BALTIMORE--Industry stakeholders seeking answers to questions about accreditation, compensation for competitive bid winners and other home medical equipment issues for the most part came away empty-handed from CMS' Open Door phone call last week.

Agency officials apologized repeatedly during Wednesday's question-and-answer session for home health, hospice and HME, noting that, because of vacations, “we don't have the whole staff here.” Callers were asked to e-mail their questions so they could be routed to the appropriate person at CMS.

Officials did have information on last weekend's transition from the Statistical Analysis DME Regional Carrier--Palmetto GBA--to the new Pricing, Data Analysis and Coding Contractor, Noridian Administrative Services.

Effective today, they said, the Web site at www.dmepac.com would be fully operational. Also, the PDAC help center can be contacted from 8:30 a.m. to 4 p.m. CT at 877/735-1326.

CMS' Nancy Sullivan clarified for one caller that claims should continue to be sent to providers' current carrier.


Other questions from the 394 callers on the line went mostly unanswered, however.

Two callers requested substantiation of a Dec. 2 deadline by which, under a provision of the “Conditions of Payment” final rule for hospices, all HME providers who supply equipment to Medicare hospices must be accredited (see HomeCare Monday, Aug. 11).

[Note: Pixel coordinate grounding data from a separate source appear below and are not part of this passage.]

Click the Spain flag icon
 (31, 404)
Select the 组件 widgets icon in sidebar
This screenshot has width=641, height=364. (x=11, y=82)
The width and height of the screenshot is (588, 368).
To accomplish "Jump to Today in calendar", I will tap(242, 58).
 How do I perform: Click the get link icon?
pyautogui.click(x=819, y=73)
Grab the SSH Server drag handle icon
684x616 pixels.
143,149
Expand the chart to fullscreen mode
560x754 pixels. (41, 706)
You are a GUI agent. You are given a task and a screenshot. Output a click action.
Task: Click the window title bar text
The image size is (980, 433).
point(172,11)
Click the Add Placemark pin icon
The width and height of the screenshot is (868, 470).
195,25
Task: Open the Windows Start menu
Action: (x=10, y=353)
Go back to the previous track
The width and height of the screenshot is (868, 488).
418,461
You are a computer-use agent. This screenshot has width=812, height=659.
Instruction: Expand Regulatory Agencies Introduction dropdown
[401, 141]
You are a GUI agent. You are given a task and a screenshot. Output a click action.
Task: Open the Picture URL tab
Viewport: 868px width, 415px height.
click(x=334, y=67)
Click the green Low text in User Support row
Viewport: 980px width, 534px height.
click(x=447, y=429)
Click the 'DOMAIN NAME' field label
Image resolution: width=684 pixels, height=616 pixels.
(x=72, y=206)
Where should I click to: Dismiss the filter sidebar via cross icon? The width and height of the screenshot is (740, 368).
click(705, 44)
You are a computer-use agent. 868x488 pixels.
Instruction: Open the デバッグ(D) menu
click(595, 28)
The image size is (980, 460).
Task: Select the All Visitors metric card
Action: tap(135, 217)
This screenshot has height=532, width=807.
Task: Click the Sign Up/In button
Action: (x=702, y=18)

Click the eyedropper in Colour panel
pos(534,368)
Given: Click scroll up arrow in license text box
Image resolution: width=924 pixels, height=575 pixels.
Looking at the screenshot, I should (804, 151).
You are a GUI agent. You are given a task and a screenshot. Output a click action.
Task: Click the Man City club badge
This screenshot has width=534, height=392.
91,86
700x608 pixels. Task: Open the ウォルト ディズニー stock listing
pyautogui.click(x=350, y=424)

“We, like many other DMEs in the country, were under the impression that mandatory accreditation [for DMEs] wasn't needed until Sept. 30, 2009,” the first caller said. The Dec. 2 deadline, he added, was “a very unreasonable deadline to meet.”

“I think we do not have the right folks to answer this,” responded Lori Anderson of CMS. “We think that information is clearly defined in the regs. But if you can send the question to me, we can get you an explicit answer.”

Moments later, Bruce Rodman of the National Home Infusion Association said he had read the regulations and it was still unclear to him whether the Dec. 2 deadline stood for those HME and infusion providers supplying hospices.


“I think DME providers and home infusion providers need a clarification--and a quick one,” he said.

Again, Anderson directed Rodman to send her an e-mail.

Several callers also inquired whether CMS would be addressing the issue of compensation for providers who were awarded competitive bidding contracts in round one but subsequently lost those contracts when the bidding project was delayed under H.R. 6331.

“Will there be any guidance written concerning damages or potential damages under competitive bidding as a result of the withdrawal of those contracts?” asked Eric Sokol of the Power Mobility Coalition. Sokol elaborated, saying he was concerned that suppliers might have entered into other contracts that they might now be liable for.

“Joel Kaiser (deputy director of DMEPOS policy for CMS) is not in the room with us,” Anderson said. Again, she requested an e-mail to be forwarded to Kaiser.


Because CMS dropped its accreditation deadlines for HME providers in round two of bidding, Sokol also questioned whether CMS had considered rolling out additional deadlines instead of the Sept. 30, 2009, universal accreditation deadline for all suppliers.

“I wish I had an answer for you today, although we are working with our general counsel,” answered CMS' Sandra Bastinelli, adding that she hoped to have guidance on that issue during the next Open Door call.

Rob Brandt of the Accredited Medical Equipment Providers of America asked whether CMS had a timeframe for when the oxygen title transfer rules would be released and whether there would be a comment period. He was told to send an e-mail.

So was a caller who said National Government Services, which holds the Common Electronic Data Interchange contract, had been unresponsive to phone calls and messages.

Mary Ellen Conway, president of Capital Healthcare Group, Bethesda, Md., reaped a bit more information in response to her request for clarification on whether physicians dispensing HME were exempt from accreditation “at this place and time until further guidelines are issued.”


“We do not have any guidance to send out to the public,” Bastinelli said, adding: “If you read the law, it does appear that it does have a different deadline for physicians and professional groups.”

Because of the dearth of qualified CMS personnel to answer his questions, Walt Gorski, vice president of government affairs for the American Asosciation for Homecare, sidelined his queries about the local coverage determinations that have emerged from the DME MACs on CPAPs.

“These are significant changes from the current policy and I think people need to have some guidance from CMS,” he said. “Can we have people there who can answer a full range of questions next month?”

CMS officials said that would be possible. The next Open Door call is scheduled Sept. 17.